The Lunceford band would become one of the top drawing swing bands of the era. It was a fierce competitor in battle of the band rituals, and became a model Glenn Miller and Tommy Dorsey unsuccessfully tried to emulate. Determeyer also argues that Lunceford was a shrewd businessman. He describes a scheme he unsuccessfully proposed to his band-members:

“The idea was to put the men’s savings [a portion of their regular salary] in an escrow account. As soon as their savings had grown to a certain amount, the band was supposed to have purchased property in both Washington and New York. Not only would the musicians have decent, cheap housing that way, they could let out the vacant space for hire, reaping a benefit. It was meant to be like a pension: then as now, jazz musicians as a rule did not have any kind of old-age-pension.” (p. 112)

While the Lunceford organization was riding high in the 1930’s events in the 1940’s contributed to a challenging climate for all big bands. The draft led to constant turnover and bid up salaries for often mediocre players. Government tax policy probably did more to end the era of swing bands than any other factor. Determeyer explains:

“In a later stage of the war, 1944, the cabaret tax was introduced: any venue that featured dancing or singing, either on stage or on the floor, had to add an extra 20 percent—and eventually 30 percent—war tax on the receipts. . . To the horror of both ballroom operators and bandleaders, this tax was not lifted when the war was over, which was the coup de grâce for many a ballroom and, consequently, for a large number of dance bands.” (p. 200)

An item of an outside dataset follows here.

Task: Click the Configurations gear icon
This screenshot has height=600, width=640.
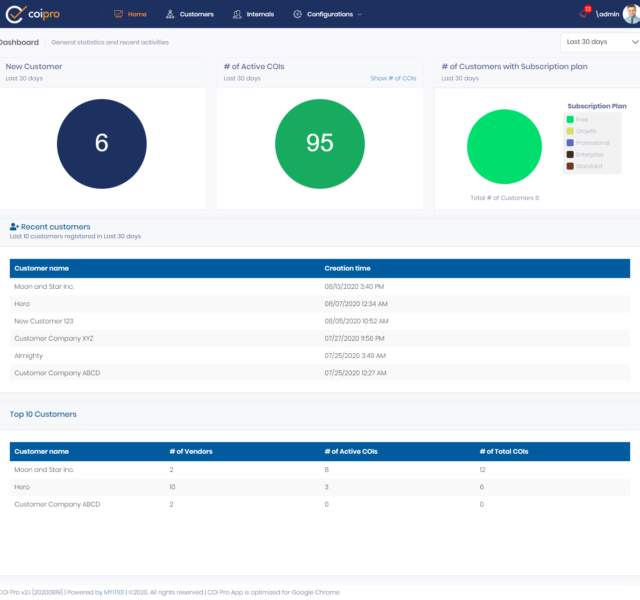Action: click(x=298, y=14)
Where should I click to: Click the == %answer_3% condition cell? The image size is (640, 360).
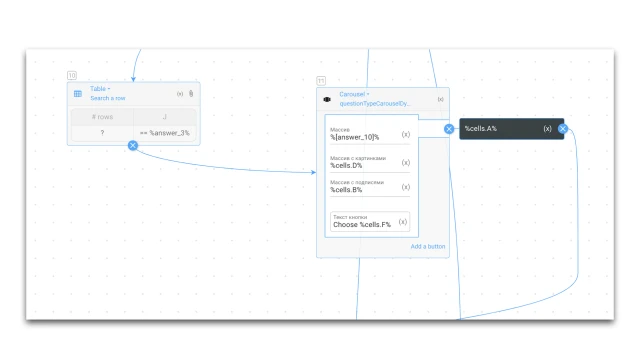[165, 133]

Also conspiring against Lunceford’s efforts to rebuild his band in the 1940’s was the musicians’ union recording ban of 1942, the product of the union’s luddite campaign against radio and juke boxes. In describing the ban, Determeyer actually uses some pretty forceful language:

“James Petrillo, the unions’ dictator, was deaf to the argument that entertainers needed the jukebox as an important means of promotion. Metronome criticized Petrillo and ‘the vain, the clumsy, the tyrannical attempt . . . to fight technological progress’ [ellipsis in Determeyer] The trade press argues that swing musicians were underrepresented at the AFM convention at which the recording ban was discussed and decided.” (p. 211)

Even with these challenges Lunceford could still pack a hall. Sadly, in 1947 at the age of forty-five Lunceford died of a heart attack. The incident remains clouded in controversy. Many suspect the bandleader had been poisoned by a racist restaurant which had tried to deny service to the band, and Determeyer does not preclude that possibility.

Determeyer offers some explanations as to why the Lunceford band has not been better remembered, suggesting they were truly a live band whose greatest recordings still did not capture the experience of hearing and seeing them in person. Lunceford’s early death clearly was also a major factor. Ellington kept his band together, touring and recording at a consistently high level into the 1970’s. Basie did so into the 1980’s. Lunceford was obviously not able to keep his music in the jazz consciousness in such a way.

Clearly, Determeyer is trying to re-establish Lunceford's status as an equal to the Ellington and Basie bands. He is aided tremendously by his interview access to Gerald Wilson and Joe Wilder, two jazz greats in their own right, and surviving Lunceford band members. As a result, Rhythm is a definitive look at the music and professional career of Jimmie Lunceford and his band.